# [Textauszug]
Aktion weißer Strich
Weißer Strich an der Berliner Mauer Bildrechte: BSTU

Kunstaktion und Provokation Ein weißer Strich um Westberlin

03. November 2017, 10:13 Uhr

Am 3. November 1986 ziehen fünf junge, ehemalige DDR-Bürger in Westberlin los, um mit einem weißen Strich die Mauer wieder ins Bewusstsein der Stadt zu bringen. Und zwar als das, was sie ist: Die unmenschliche Grenze eines Unrechtsstaates. Es ist eine Kunstaktion mit unkalkulierbarem Risiko: Einer der Männer wird von DDR-Grenzsoldaten in den Osten verschleppt.

# [Vorliegende Einträge]
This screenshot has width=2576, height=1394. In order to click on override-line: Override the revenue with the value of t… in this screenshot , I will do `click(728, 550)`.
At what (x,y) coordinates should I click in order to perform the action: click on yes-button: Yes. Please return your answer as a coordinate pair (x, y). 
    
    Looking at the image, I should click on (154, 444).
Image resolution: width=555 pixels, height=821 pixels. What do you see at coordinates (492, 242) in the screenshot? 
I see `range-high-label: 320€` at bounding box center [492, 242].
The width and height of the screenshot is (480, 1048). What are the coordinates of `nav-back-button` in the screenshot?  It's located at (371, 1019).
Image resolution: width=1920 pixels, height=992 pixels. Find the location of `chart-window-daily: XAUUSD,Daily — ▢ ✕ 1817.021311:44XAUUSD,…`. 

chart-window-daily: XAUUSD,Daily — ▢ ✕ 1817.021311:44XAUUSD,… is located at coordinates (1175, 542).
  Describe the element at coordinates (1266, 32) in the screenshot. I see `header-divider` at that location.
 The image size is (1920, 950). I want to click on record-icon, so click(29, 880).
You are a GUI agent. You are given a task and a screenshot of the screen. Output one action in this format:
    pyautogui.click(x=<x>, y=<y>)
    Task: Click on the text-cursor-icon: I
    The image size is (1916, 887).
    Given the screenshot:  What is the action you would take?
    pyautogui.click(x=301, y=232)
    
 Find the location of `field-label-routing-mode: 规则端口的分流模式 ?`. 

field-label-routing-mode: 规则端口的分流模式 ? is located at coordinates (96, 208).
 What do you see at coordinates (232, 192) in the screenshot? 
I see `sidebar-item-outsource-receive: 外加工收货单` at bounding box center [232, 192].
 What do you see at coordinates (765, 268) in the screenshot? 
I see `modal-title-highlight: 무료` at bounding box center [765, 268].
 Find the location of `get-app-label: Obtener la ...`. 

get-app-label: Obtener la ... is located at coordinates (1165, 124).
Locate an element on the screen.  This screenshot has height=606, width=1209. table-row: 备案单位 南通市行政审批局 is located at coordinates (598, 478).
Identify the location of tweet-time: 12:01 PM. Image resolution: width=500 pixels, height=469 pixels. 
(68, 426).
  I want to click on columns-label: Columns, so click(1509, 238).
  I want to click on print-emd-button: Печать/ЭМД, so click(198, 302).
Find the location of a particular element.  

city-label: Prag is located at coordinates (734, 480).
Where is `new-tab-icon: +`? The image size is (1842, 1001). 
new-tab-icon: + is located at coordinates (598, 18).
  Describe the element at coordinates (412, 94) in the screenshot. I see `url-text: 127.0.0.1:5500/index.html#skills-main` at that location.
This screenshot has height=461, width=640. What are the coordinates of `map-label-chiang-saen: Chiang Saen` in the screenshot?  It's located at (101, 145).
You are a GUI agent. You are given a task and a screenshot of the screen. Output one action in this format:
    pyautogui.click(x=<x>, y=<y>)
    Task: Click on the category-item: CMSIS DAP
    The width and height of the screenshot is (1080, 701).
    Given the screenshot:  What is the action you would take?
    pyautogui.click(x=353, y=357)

# [Aufgabenstellung]
#1 Stimmen die folgenden Aussagen mit dem Text zur Aktion weißer Strich überein? Antworte jeweils mit Ja oder Nein und zitiere die entscheidenden Worte des Textes wörtlich.
(a) Die Aktion begann am 3. November 1986.
(b) An der Aktion beteiligten sich sechs ehemalige DDR-Bürger.
(c) Die Aktion war ohne jedes Risiko.
#2 Übertrage aus dem Text zur Aktion weißer Strich wortgetreu den Abschnitt von „03. November 2017, 10:13“ bis einschließlich „den Osten verschleppt.“.

# [Lösungen]
#1
(a) Ja: „Am 3. November 1986 ziehen fünf junge, ehemalige DDR-Bürger in Westberlin los“
(b) Nein: „fünf junge, ehemalige DDR-Bürger“
(c) Nein: „Es ist eine Kunstaktion mit unkalkulierbarem Risiko“

#2
03. November 2017, 10:13 Uhr

Am 3. November 1986 ziehen fünf junge, ehemalige DDR-Bürger in Westberlin los, um mit einem weißen Strich die Mauer wieder ins Bewusstsein der Stadt zu bringen. Und zwar als das, was sie ist: Die unmenschliche Grenze eines Unrechtsstaates. Es ist eine Kunstaktion mit unkalkulierbarem Risiko: Einer der Männer wird von DDR-Grenzsoldaten in den Osten verschleppt.